I don’t think it was intentional. We didn’t sit down and say, “let’s do a dark record, cause we need to do a dark record, all the other ones have been kind of dark, so let’s go darker—let’s go metal.”

Why did it happen? I don’t know. I have a few theories. I don’t think that we’re depressing, but even though it’s dark I feel like there’s still some urgency, there’s still some fight. You know what I mean? There’s some tension. It’s not like, “shit man, I’m done.” There’s some hope in there.

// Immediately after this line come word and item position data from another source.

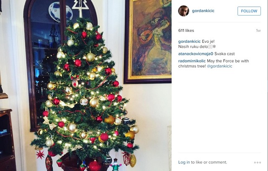Click the 'Svaka cast' comment text
The width and height of the screenshot is (268, 171).
point(224,54)
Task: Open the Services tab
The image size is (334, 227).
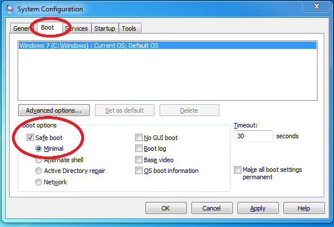Action: click(77, 28)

This band is our lives. This is all we do. We have some jobs at home to pay bills or whatever, but we’re putting it all on the line for this band. We did two records and we’re really happy with them. We toured like crazy. We tried to work as hard as we could, and we got some decent success. People recognize us a little bit, but we didn’t blow up into doing it full time. So, I think that that created this feeling like we’re giving everything we have, but we’re still kinda at this spot that we can’t get past. I think that emotion—call it frustration—I think that translates naturally into a darker sound, a darker mood. There’s this confrontation, there’s more like, “c’mon we’re really going for this here.” If we had just blown up and we were this huge postrock band that was selling out 5,000-6,000 seat places, maybe we’d get a little complacent and the music would sound airy and happy and freewheeling and stuff. But, no, we’re still in the trenches fighting for this, trying to make this band a reality and I think that that translates into a darker kind of sound.

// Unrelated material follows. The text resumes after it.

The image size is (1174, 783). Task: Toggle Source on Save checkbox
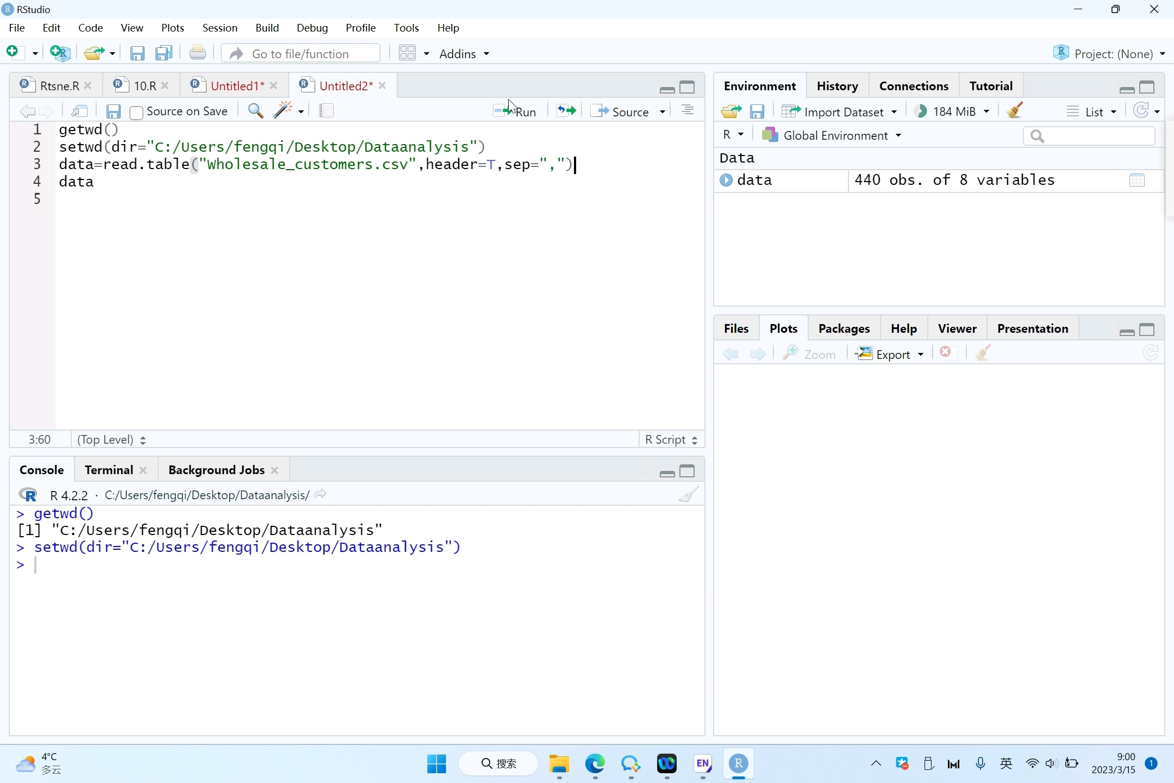(136, 112)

When you guys sat down to form this band, what was your concept? Was it as simple as “we want to be a postrock band”?

No. It was not dogmatic like that at all. We were listening to a lot of music like that and admiring it and appreciating it. Definitely we didn’t want to emulate it, rip it off or anything like that, but it made it’s way into our musical lexicon I guess.

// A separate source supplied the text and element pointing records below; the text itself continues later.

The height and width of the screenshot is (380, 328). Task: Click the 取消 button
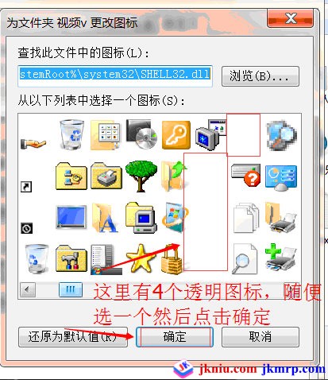pos(260,337)
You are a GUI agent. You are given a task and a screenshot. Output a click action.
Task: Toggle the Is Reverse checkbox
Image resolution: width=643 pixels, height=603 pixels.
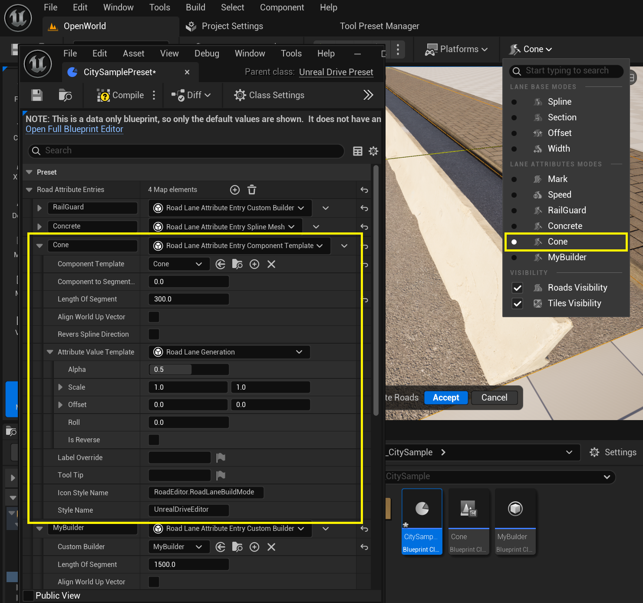(x=154, y=440)
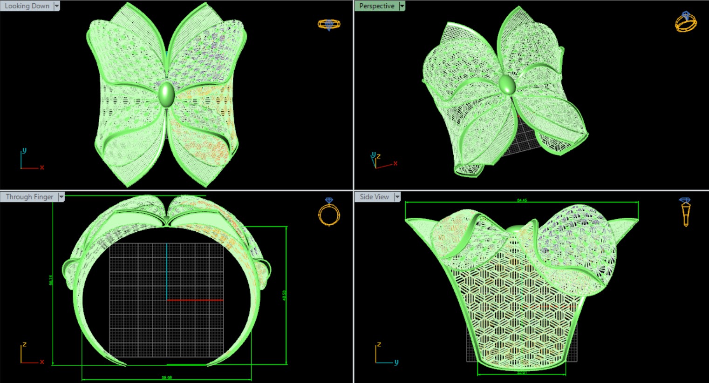Click the red X axis line in Through Finger

coord(195,300)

There was never a “we can’t have a singer!” absolutely not. We wanted one. It just didn’t work out.

The whole thing about this band from moment one is all about freedom. Being free to do whatever you want. If you don’t want to have a singer, then don’t have a singer. If you want to play a 15 minute song or a 30 second song, you can do that. Or, like our drummer, if you want to have no toms, just a kick and a snare, you can do it. It’s that freedom to explore things that you always wanted to. That’s what the band was about when it started, and that’s what it hopefully always will be about until it ends.

Some bands that fall within the”postrock” genre don’t feel comfortable with that label. How do you feel about that label, and what is your definition of postrock?

We don’t consider ourselves a postrock band. I guess I can see how people would classify us as that, and it doesn’t bum us out, not like, “oooh, don’t call us that.” We’re totally fine with people classifying us however they wish.

It’s definitely not just “instrumental”—that’s the immediate thing that comes to mind. Postrock music is bands using instrumentation to write songs differently.

Rock music is very structured, there’s a verse, chorus, verse, chorus, bridge. The listener expects a certain something from a rock song, and a rock song caters to their expectations.

Postrock is any kind of rock music—and I say rock music because most of the time they are using traditional instruments of rock and roll—that uses those instruments as a foundation and builds off of them with other strange instrumentation. Not writing songs with sense of structure in mind at all, but a song that follows a more symphonic structure. I think that’s postrock.

You could have a singer doing that, or no singer. It’s just anything that deviates from those normal expectations. When you turn on pop rock radio, you hear a song, you’re waiting for the chorus. In postrock you’re not waiting for anything. You’re waiting for whatever. It’s a very self-indulgent style of music. It’s definitely not for everybody, but It’s a fantastic style of music.

Postrock has always been about that freedom. It’s always been about people doing whatever they feel like doing and finding people that like it along the way. And if they like it, then they’re fans, and if not, they get into another band.

It’s tough. I think people are feeling more and more constrained, more and more stifled to sound a certain way as a postrock band.